After gdb_create_genome completes, the database is already initialized -- you can start querying immediately:

pm.gdb_create_genome("hg38", path="/data/genomes")
pm.gchrom_sizes()  # Shows chromosome names and sizes

Manual Database Creation from UCSC

If you need to create a database for a genome not covered by gdb_create_genome, or if you want to build from the latest UCSC files directly, you can use pm.gdb_create() with local FASTA files.

The general workflow is:

  1. Download chromosome FASTA files from UCSC
  2. Call pm.gdb_create() with the paths to those files
  3. Initialize the database with pm.gdb_init()

FTP vs HTTPS

UCSC provides genome data via both FTP and HTTPS. The examples below use HTTPS URLs (https://hgdownload.soe.ucsc.edu/...), which work in most environments without requiring an FTP client.
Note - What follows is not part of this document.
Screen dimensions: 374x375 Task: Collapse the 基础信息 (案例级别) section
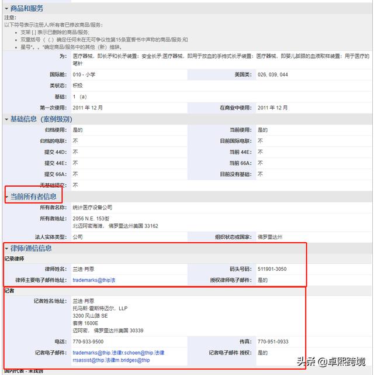(6, 119)
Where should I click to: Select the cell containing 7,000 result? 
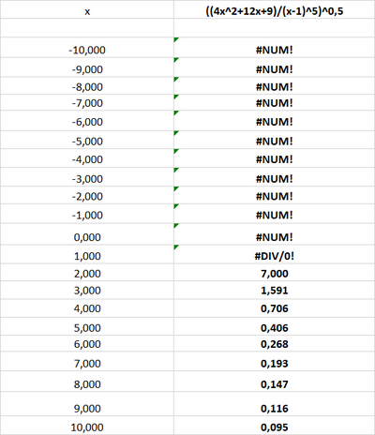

Downloading Chromosome Files

You can download chromosome FASTA files using Python directly, or with command-line tools like wget or curl.

import urllib.request
from pathlib import Path

genome = "hg38"
base_url = f"https://hgdownload.soe.ucsc.edu/goldenPath/{genome}/chromosomes"
chroms = [f"chr{c}" for c in list(range(1, 23)) + ["X", "Y", "M"]]
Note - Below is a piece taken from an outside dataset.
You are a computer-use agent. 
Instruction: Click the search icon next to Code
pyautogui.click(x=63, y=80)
download_dir = Path(f"{genome}_fasta")
download_dir.mkdir(exist_ok=True)

for chrom in chroms:
    url = f"{base_url}/{chrom}.fa.gz"
    dest = download_dir / f"{chrom}.fa.gz"
    if not dest.exists():
        print(f"Downloading {chrom}...")
        urllib.request.urlretrieve(url, dest)
GENOME=hg38
BASE=https://hgdownload.soe.ucsc.edu/goldenPath/${GENOME}/chromosomes
mkdir -p ${GENOME}_fasta
for CHR in $(seq 1 22) X Y M; do
    wget -P ${GENOME}_fasta ${BASE}/chr${CHR}.fa.gz
done
GENOME=hg38
BASE=https://hgdownload.soe.ucsc.edu/goldenPath/${GENOME}/chromosomes
mkdir -p ${GENOME}_fasta
for CHR in $(seq 1 22) X Y M; do
    curl -o ${GENOME}_fasta/chr${CHR}.fa.gz ${BASE}/chr${CHR}.fa.gz
done

Building the Database

Once the FASTA files are downloaded, create the database:

import pymisha as pm
from pathlib import Path

genome = "hg38"
download_dir = Path(f"{genome}_fasta")

# Collect all chromosome FASTA files
chroms = [f"chr{c}" for c in list(range(1, 23)) + ["X", "Y", "M"]]
fasta_files = [str(download_dir / f"{chrom}.fa.gz") for chrom in chroms]

# Create the database
pm.gdb_create(genome, fasta_files, verbose=True)

# Initialize
pm.gdb_init(genome)

Database format

By default, gdb_create uses the "indexed" format, which stores all sequences in a single genome.seq file with an accompanying genome.idx index. This is the recommended format. You can also use db_format="per-chromosome" to store one .seq file per contig, which can then be converted later with pm.gdb_convert_to_indexed().


Genome-Specific Examples

Below are complete examples for each supported genome. The chromosome lists differ between human (1-22, X, Y, M) and mouse (1-19, X, Y, M).

hg19 (Human, GRCh37)

import pymisha as pm
from pathlib import Path

base_url = "https://hgdownload.soe.ucsc.edu/goldenPath/hg19/chromosomes"
chroms = [f"chr{c}" for c in list(range(1, 23)) + ["X", "Y", "M"]]
fasta_files = [f"{base_url}/{chrom}.fa.gz" for chrom in chroms]

# Download locally first, then create
# (see download examples above)
download_dir = Path("hg19_fasta")
local_files = [str(download_dir / f"{chrom}.fa.gz") for chrom in chroms]

pm.gdb_create("hg19", local_files)
pm.gdb_init("hg19")

UCSC data URLs:

  • Chromosomes: https://hgdownload.soe.ucsc.edu/goldenPath/hg19/chromosomes/
  • Gene annotations: https://hgdownload.soe.ucsc.edu/goldenPath/hg19/database/knownGene.txt.gz
  • Gene cross-references: https://hgdownload.soe.ucsc.edu/goldenPath/hg19/database/kgXref.txt.gz

hg38 (Human, GRCh38)

import pymisha as pm
from pathlib import Path

base_url = "https://hgdownload.soe.ucsc.edu/goldenPath/hg38/chromosomes"
chroms = [f"chr{c}" for c in list(range(1, 23)) + ["X", "Y", "M"]]

download_dir = Path("hg38_fasta")
local_files = [str(download_dir / f"{chrom}.fa.gz") for chrom in chroms]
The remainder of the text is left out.